I put the first vending machine in Audubon Middle School, and honestly, seeing how much it’s helped the kids has just motivated me to keep going. It’s a challenging process, but when kids come up to me and tell me that this food helped them when they didn’t have breakfast that day really warms my heart. It makes me want to put up vending machines in more schools and communities. So, we’re about to install another vending machine in Wigan Elementary School, and recently the community center manager of Ottawa Middle School decided to install one there as well. I also want to put a vending machine outside of the WISH office because a lot of people pass by there.
I just want this project to grow, as in I want these vending machines to be in more schools that either want it or need it, and I want to put them up in community centers too. Also, I want people to be able to learn from my experience and be able to set this up in their communities as well. On my website, I have the entire procedure on how I started this project because I want people to be able to implement it in their cities as well.
I’m also in the process of applying for some grants because paying for all the food by myself and from donations from friends and families is not sustainable long term.
You said that the CEO of WISH, Malik Owens, is your mentor. Why do you think it’s important to have mentors?
Okay, first of all, I am only 17, right? I’m young! And when I first had the idea of a free vending machine, I never, ever thought that I could even pull it off because – where do I even get a vending machine? Where do I put the vending machine? How do I move a vending machine? In the beginning, my parents were shocked by the idea.
I was already volunteering for WISH before I even spoke about this idea to Malik, and I just felt like partnering with such a good nonprofit organization and getting Malik’s help would be invaluable. He helped me find locations and helped me coordinate moving the vending machine into to the school.
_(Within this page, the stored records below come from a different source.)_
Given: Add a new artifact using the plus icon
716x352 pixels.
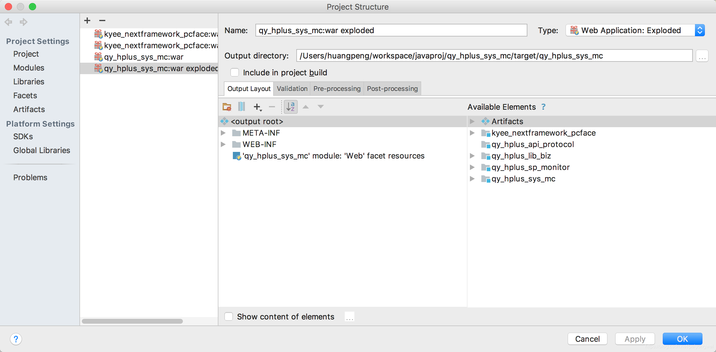Looking at the screenshot, I should click(x=87, y=20).
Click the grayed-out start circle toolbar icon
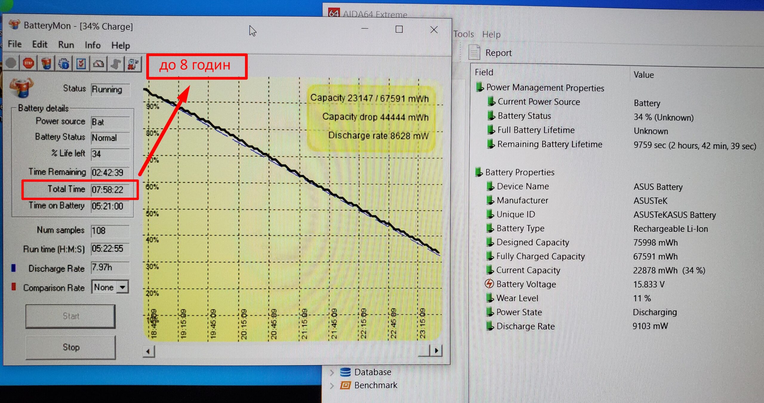 click(x=11, y=63)

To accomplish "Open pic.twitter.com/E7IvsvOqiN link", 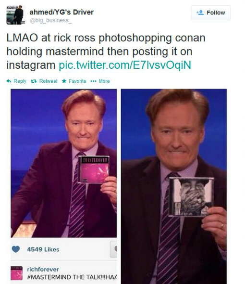I will [x=125, y=65].
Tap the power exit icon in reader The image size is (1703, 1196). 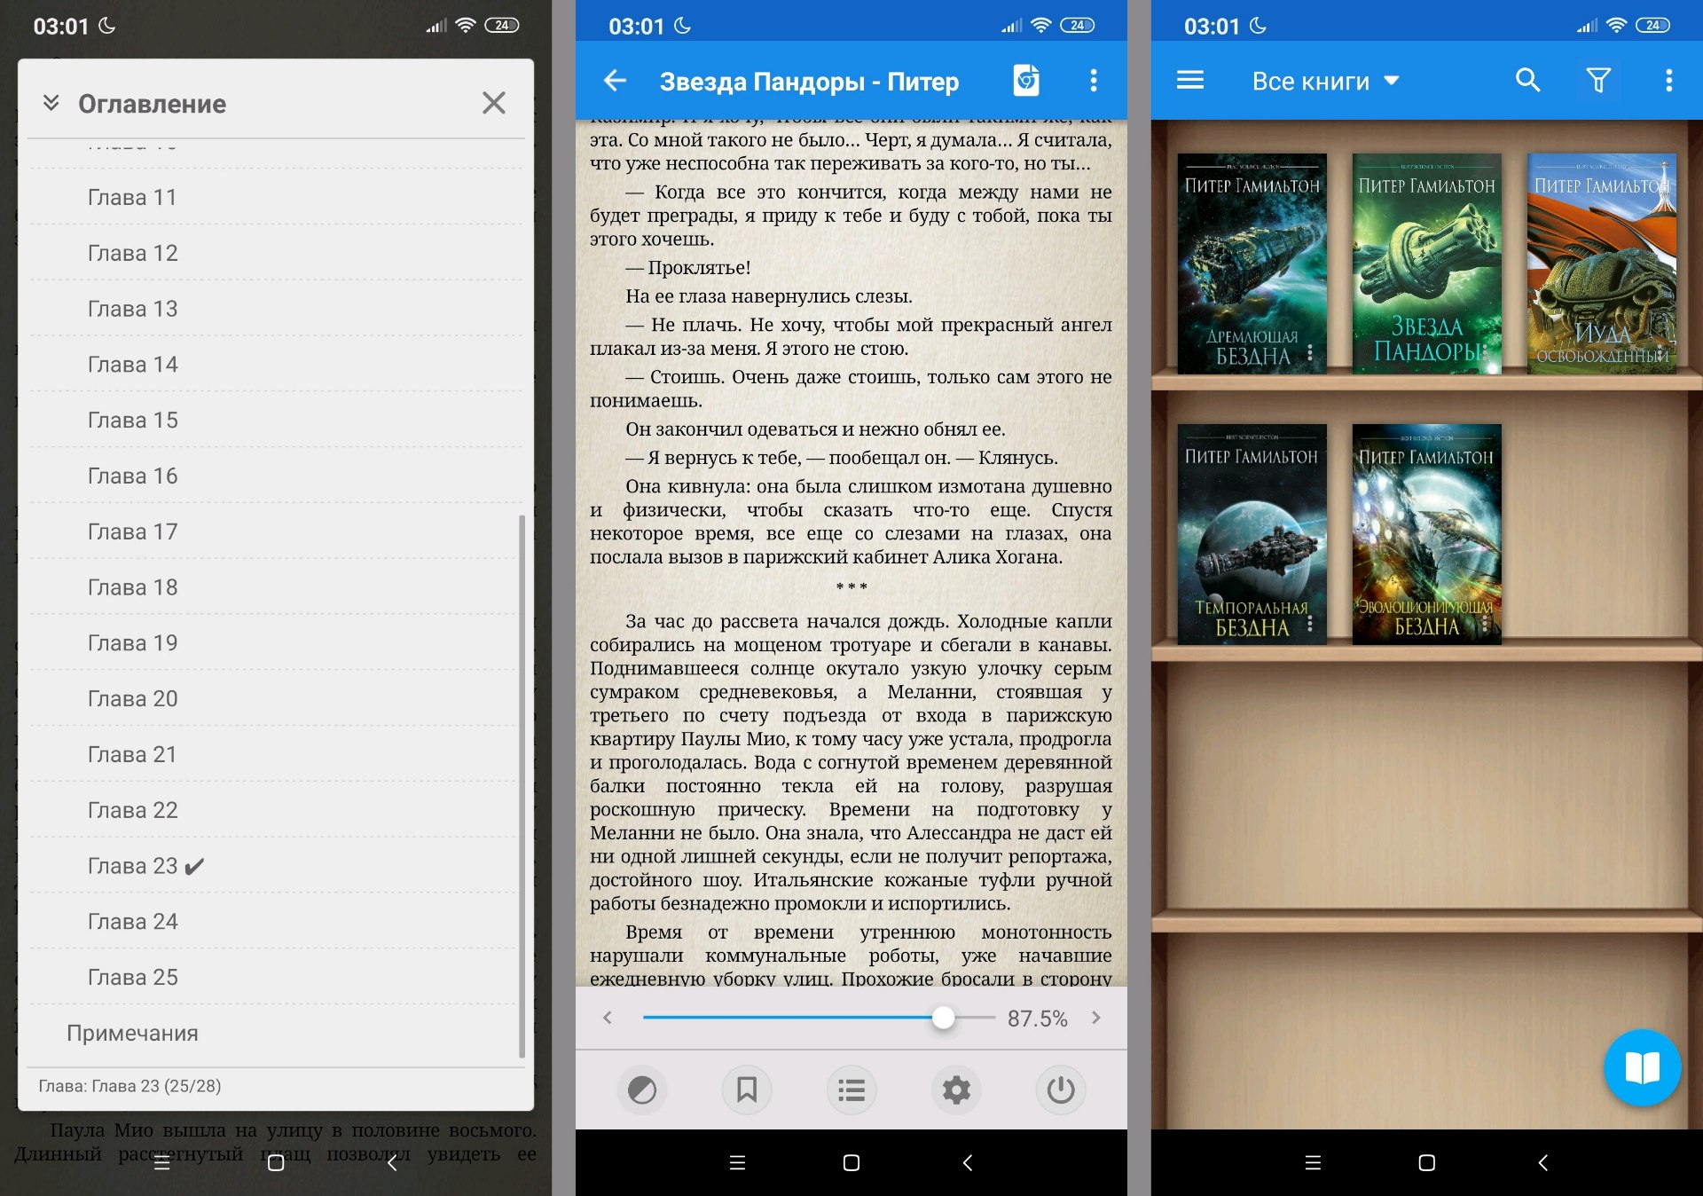point(1061,1090)
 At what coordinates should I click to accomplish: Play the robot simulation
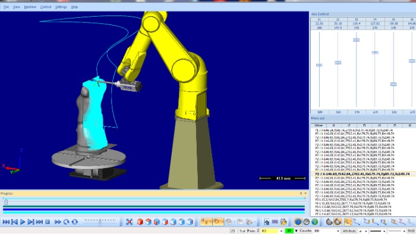coord(23,222)
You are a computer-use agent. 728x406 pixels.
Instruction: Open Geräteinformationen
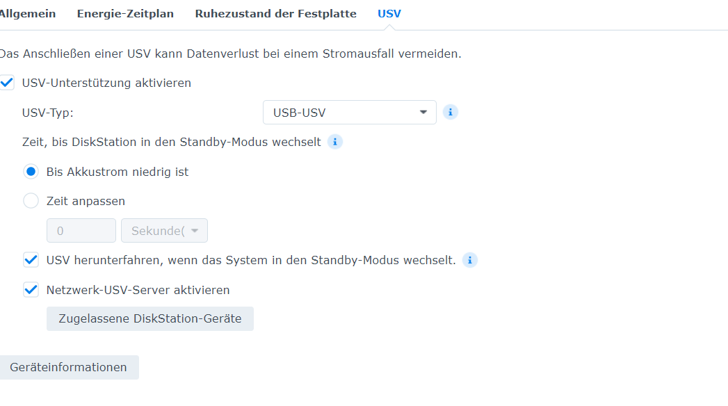click(x=68, y=368)
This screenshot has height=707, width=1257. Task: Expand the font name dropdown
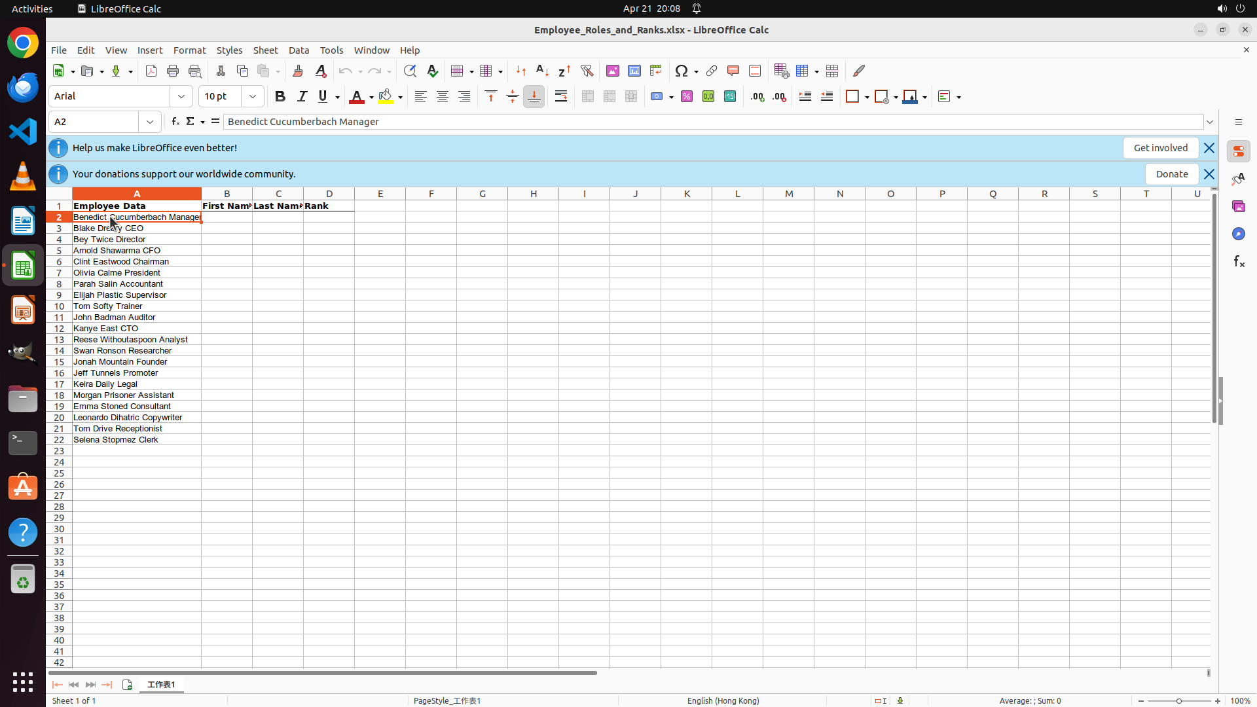[181, 96]

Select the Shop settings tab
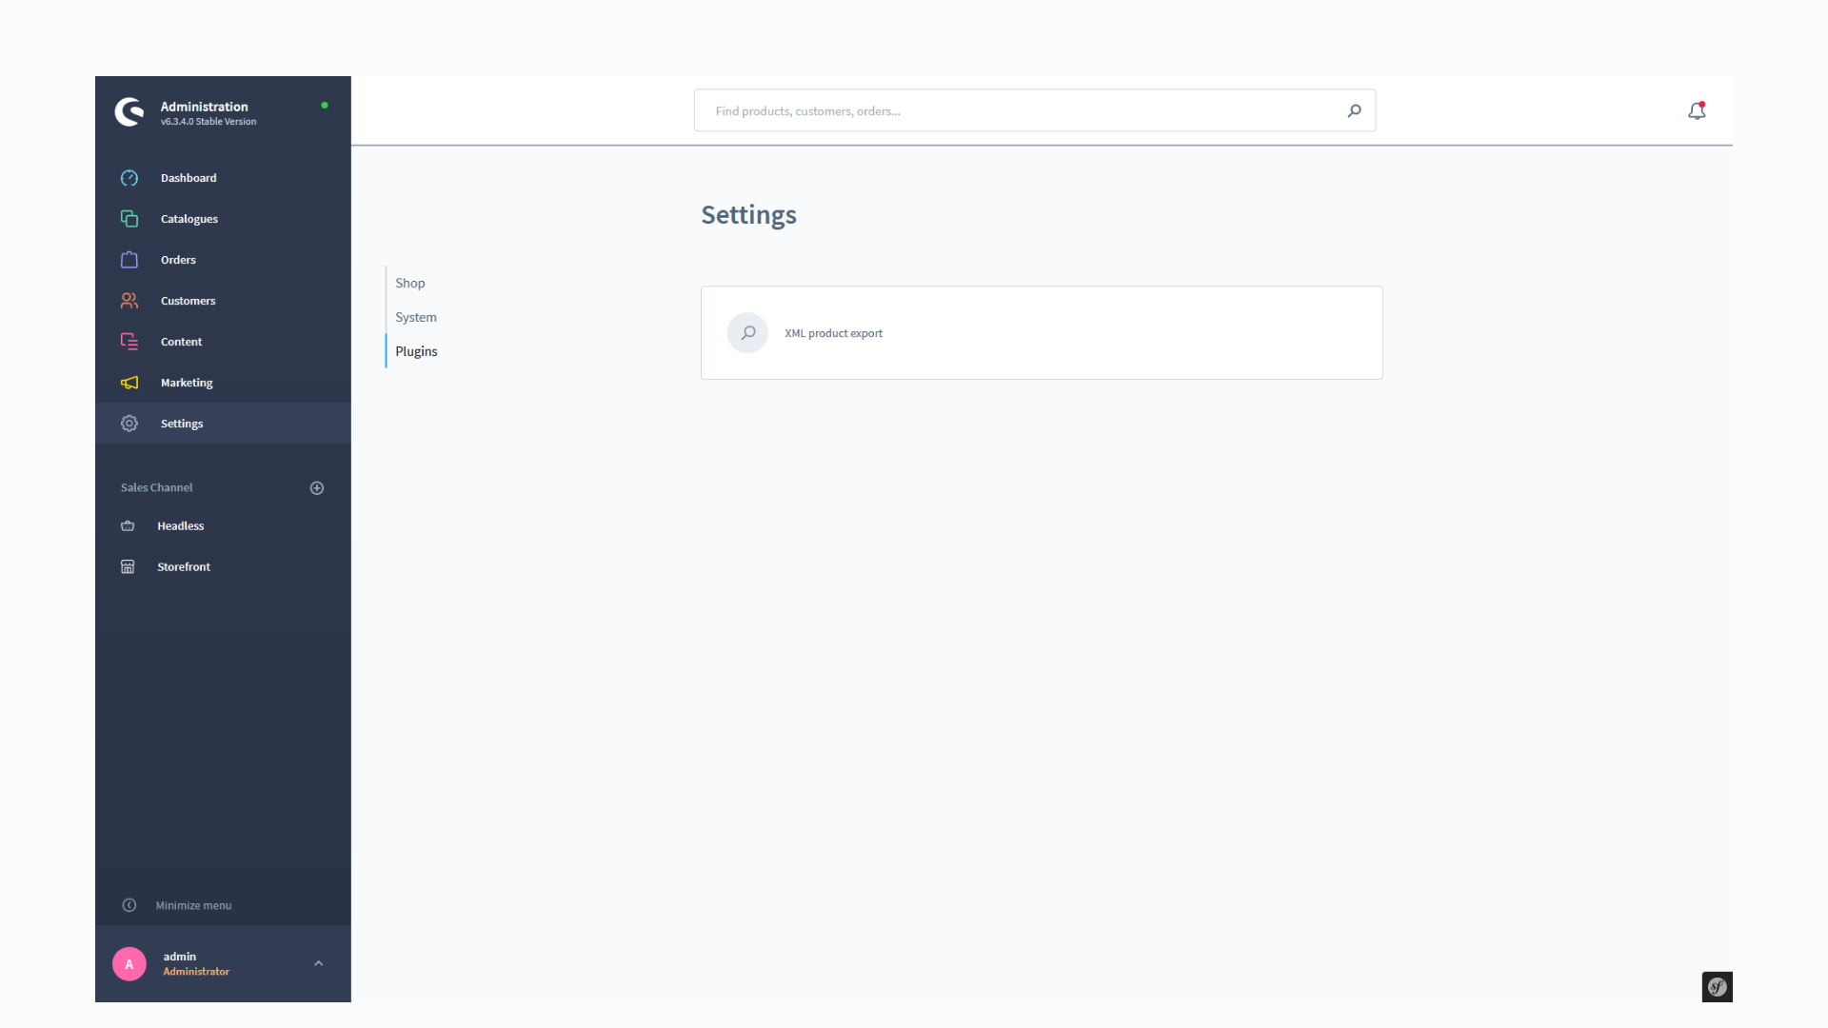(x=409, y=283)

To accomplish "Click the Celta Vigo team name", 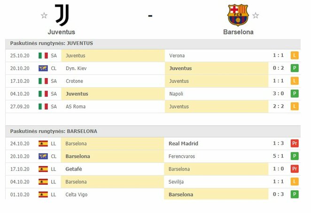I will point(77,194).
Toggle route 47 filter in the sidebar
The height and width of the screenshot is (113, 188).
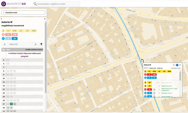(8, 31)
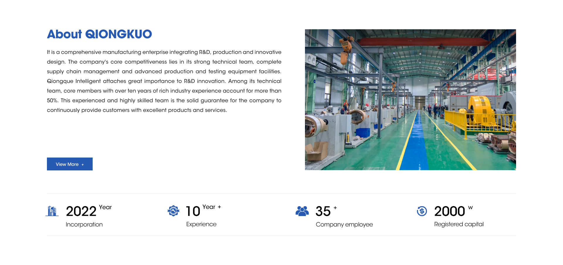
Task: Click the Year + superscript beside 10
Action: pyautogui.click(x=211, y=207)
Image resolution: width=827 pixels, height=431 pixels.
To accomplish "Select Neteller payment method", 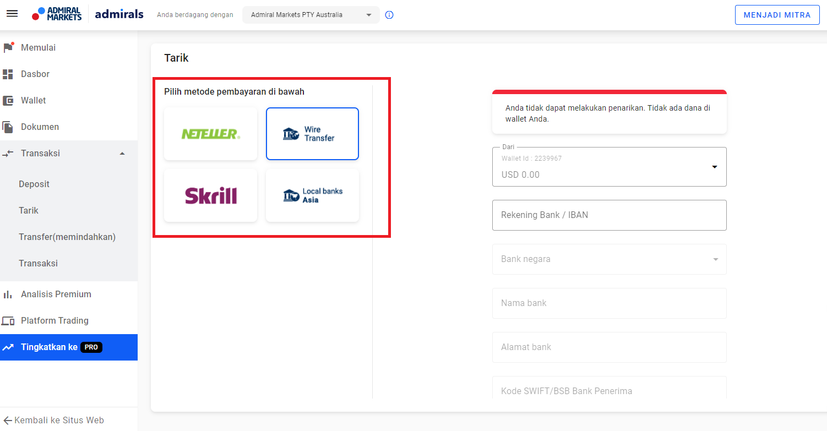I will click(210, 134).
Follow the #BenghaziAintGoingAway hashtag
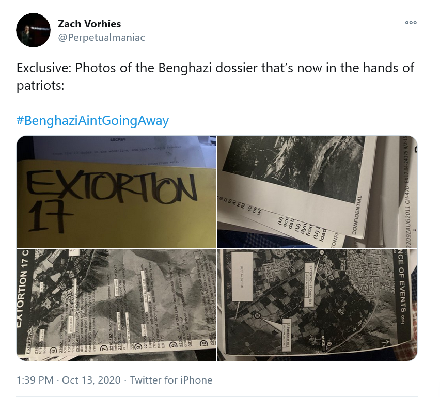Image resolution: width=440 pixels, height=397 pixels. 92,120
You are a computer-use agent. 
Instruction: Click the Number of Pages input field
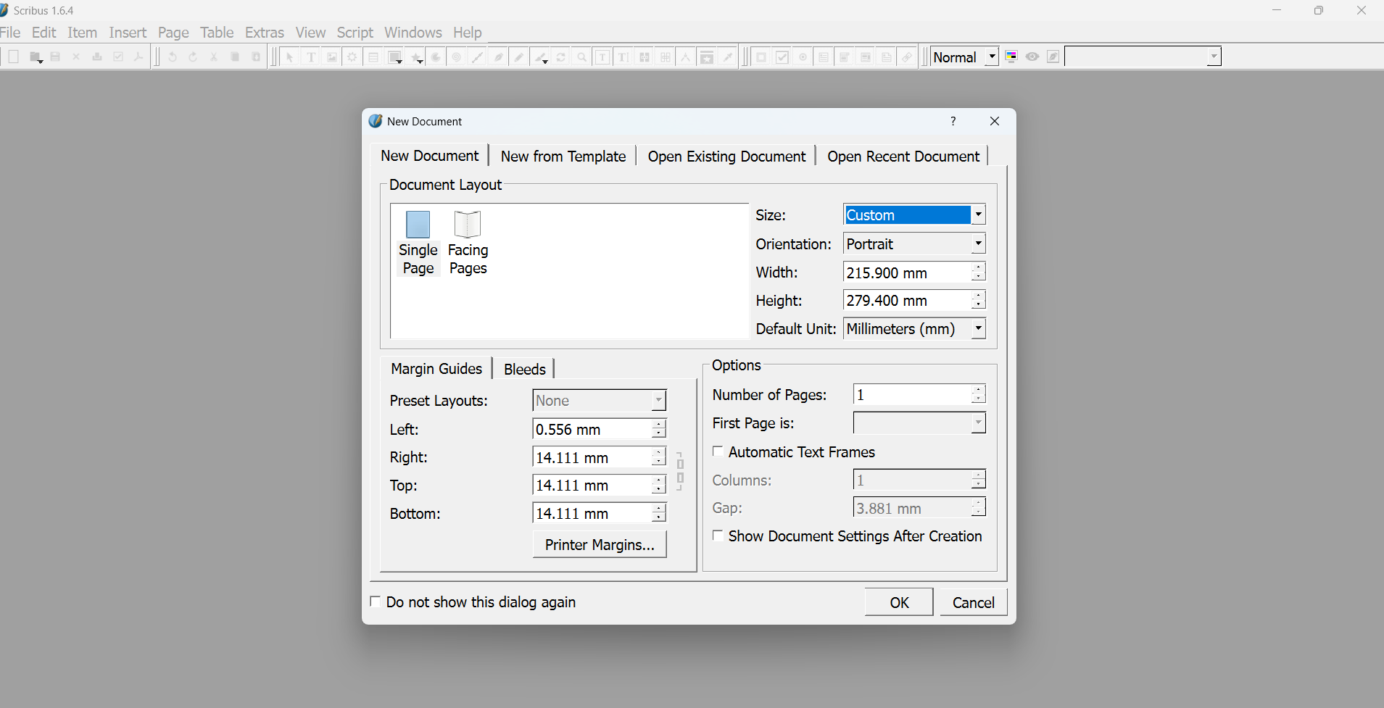(x=911, y=395)
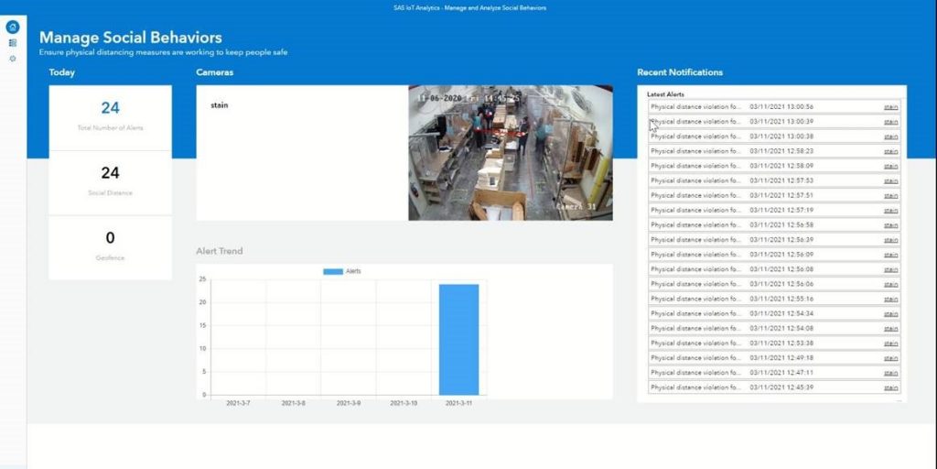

He’s just a guide there for me whenever I have questions, and this is a challenging journey, but a rewarding journey. Having a mentor is so important. I can rely on and ask any questions that I need because I know for a fact I can’t do this all by myself. I learned from Malik how to communicate with school’s principals and teachers, and I’ve learned a lot from that process.
What’s been the most rewarding part of your work?
The whole journey has been rewarding, but when I set up the first vending machine in Audubon Middle School, we had a grand opening for my vending machine, and I gave a little speech and kids came up to me and they told me that they loved this idea. One teacher came up to me after I gave my speech and started crying saying, “This is going to change our school, this is such an amazing idea and we really appreciate it.” That was the first, most rewarding thing that’s ever happened.
Also, a week after I set the machine up, I went back to the school and I just saw a huge line of kids just getting food, and I didn’t even know if people were going to use it. So, the fact that there was a line of kids excited to grab a snack from the machine made me so happy.
Why is it important for others to get involved in causes they care about?
I’ve just learned this about myself, that when I’m this passionate about something I’ll be able to convey it and I’ll be able to make it happen. When I’m passionate about something, I’m just going to get the output no matter what. Also, it’s such a rewarding experience. You only live once. You’ve got to do what you feel you want to make an impact on.
What do you want people to learn from your story?
So, I’m in school, I have hard classes and I’m stressed all the time, but I can’t sacrifice something that I’m this passionate about just for school. I balance both, but the fact that I was able to do this project during school makes me want to tell people that it’s going to be challenging. I still can’t believe I was able to get this output, but you really have to believe in yourself. If you don’t believe in yourself, then no one’s going to believe in you. You have to believe in yourself first, and you have to know that whatever you put your mind to, you will get an output.